For Programmers: Free Programming Magazines  


Home > Archive > Cobol > February 2007 > Need to import non-relational data into a database, and produce reports based on it.









You are viewing an archived Text-only version of the thread. To view this thread in it's original format and/or if you want to reply to this thread please [click here]

 

Author Need to import non-relational data into a database, and produce reports based on it.
Pierre.Canuck@gmail.com

2007-02-15, 9:55 pm

A very simple example I've got is as follows:

line 1 AC 00012345 John Q Public
line 2 PA 00012345 Balance
line 3 PE 00012345 No funds
line 4 PD 00012345 20 20
line 5 AT 00012345 USD ...
line 6 DA 00012345
line 7 DE 00012345 No transactions
line 8 PA 00012345 Balance
line 9 PE 00012345 No funds
line 10 PD 00012345 25 25
line 11 AC 00012345 David Q Public
....

a) Lines 1-10 are related--they belong to one account -- record type
AC to the next record type AC
b) Lines 2-4 are related--they belong to one category--record types
PA, PE, PD (until the next PA)
c) Lines 8-10 are related--they belong to one category--record types
PA, PE, PD (until the next PA)

So, I need to tie the records a together, likewise for b and c, so
that I can write appropriate SQL join.
I've got modest amount experience importing data and a lot of SQL
experience. I'm very weak wrt/COBOL data.
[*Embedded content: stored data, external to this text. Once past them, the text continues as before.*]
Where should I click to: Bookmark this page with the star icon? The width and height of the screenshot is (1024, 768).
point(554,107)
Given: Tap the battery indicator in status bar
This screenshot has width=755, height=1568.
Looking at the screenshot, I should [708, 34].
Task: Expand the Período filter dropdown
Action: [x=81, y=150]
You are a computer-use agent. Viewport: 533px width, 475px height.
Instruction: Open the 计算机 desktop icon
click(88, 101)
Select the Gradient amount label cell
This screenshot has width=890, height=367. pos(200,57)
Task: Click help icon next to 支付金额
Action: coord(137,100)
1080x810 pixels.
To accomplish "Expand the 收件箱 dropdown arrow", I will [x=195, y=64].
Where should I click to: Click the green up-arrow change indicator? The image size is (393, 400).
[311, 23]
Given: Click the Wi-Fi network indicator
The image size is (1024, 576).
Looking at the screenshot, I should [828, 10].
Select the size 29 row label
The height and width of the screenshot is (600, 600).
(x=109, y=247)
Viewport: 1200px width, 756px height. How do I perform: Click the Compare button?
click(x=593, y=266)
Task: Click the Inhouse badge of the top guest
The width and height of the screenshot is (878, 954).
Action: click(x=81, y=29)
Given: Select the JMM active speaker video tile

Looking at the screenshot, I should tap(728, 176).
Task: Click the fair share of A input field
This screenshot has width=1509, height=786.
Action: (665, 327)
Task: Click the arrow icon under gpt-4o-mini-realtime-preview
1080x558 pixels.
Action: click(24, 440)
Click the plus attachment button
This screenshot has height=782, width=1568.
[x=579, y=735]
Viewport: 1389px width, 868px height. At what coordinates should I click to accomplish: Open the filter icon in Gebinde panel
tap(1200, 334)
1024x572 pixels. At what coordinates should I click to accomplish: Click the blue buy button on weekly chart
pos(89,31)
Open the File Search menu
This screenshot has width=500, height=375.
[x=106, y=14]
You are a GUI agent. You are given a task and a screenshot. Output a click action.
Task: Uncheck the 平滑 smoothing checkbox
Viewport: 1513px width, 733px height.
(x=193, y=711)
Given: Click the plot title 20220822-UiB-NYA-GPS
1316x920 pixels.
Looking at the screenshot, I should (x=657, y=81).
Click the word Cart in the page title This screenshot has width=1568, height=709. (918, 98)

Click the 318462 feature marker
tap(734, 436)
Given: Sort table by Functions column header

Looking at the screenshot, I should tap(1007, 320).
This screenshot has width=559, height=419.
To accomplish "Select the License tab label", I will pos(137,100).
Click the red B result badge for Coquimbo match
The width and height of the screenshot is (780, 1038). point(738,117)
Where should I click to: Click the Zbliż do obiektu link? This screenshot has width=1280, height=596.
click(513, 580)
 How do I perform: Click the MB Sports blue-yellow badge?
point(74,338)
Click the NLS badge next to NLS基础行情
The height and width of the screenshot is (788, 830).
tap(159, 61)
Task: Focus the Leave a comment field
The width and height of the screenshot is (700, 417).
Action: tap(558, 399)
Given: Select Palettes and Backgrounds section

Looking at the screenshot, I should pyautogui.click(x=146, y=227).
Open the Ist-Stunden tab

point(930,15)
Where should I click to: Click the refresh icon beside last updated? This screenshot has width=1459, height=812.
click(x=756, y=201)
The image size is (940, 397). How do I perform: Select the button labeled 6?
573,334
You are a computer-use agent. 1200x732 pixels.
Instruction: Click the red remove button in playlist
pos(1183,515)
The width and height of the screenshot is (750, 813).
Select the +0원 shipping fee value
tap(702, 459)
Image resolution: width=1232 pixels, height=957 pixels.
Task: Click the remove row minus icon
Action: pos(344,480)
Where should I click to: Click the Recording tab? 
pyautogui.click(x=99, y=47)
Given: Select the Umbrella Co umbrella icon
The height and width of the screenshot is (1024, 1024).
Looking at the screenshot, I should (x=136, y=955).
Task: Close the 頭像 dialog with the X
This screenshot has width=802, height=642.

Where I really need some help is creating a good methodology for doing
this. Murphy's law says that i'll create a methodology, which will
fall apart on the third COBOL data structure I need to migrate. I was
hoping that those with a lot of COBOL and/or data migration experience
can steer me in the right direction.

Yes, I completely agree that the table structure is terrible--it
should have a complete key. However, the customer's program is
probably almost as old as I am, so there's no changing that now. My
goal is to import it into a SQL database, and deal with it there.

Michael Mattias

2007-02-16, 6:55 pm

<Pierre.Canuck@gmail.com> wrote in message
news:1171591553.003341.39890@l53g2000cwa.googlegroups.com...
>A very simple example I've got is as follows:
>
> line 1 AC 00012345 John Q Public
> line 2 PA 00012345 Balance
> line 3 PE 00012345 No funds
> line 4 PD 00012345 20 20
> line 5 AT 00012345 USD ...
> line 6 DA 00012345
> line 7 DE 00012345 No transactions
> line 8 PA 00012345 Balance
> line 9 PE 00012345 No funds
> line 10 PD 00012345 25 25
> line 11 AC 00012345 David Q Public
> ...
>
> a) Lines 1-10 are related--they belong to one account -- record type
> AC to the next record type AC
> b) Lines 2-4 are related--they belong to one category--record types
> PA, PE, PD (until the next PA)
> c) Lines 8-10 are related--they belong to one category--record types
> PA, PE, PD (until the next PA)
>
> So, I need to tie the records a together, likewise for b and c, so
> that I can write appropriate SQL join.
> I've got modest amount experience importing data and a lot of SQL
> experience. I'm very weak wrt/COBOL data.


What operating environment?

If Windows/NT, why use COBOL at all? The above file is easily defined as
an ODBC datasource using the ODBC text driver and you can INSERT INTO...
(SELECT ..). or use some form of PL/SQL if your target database supports it.
That would seem perfect for someone weak in COBOL and strong in SQL.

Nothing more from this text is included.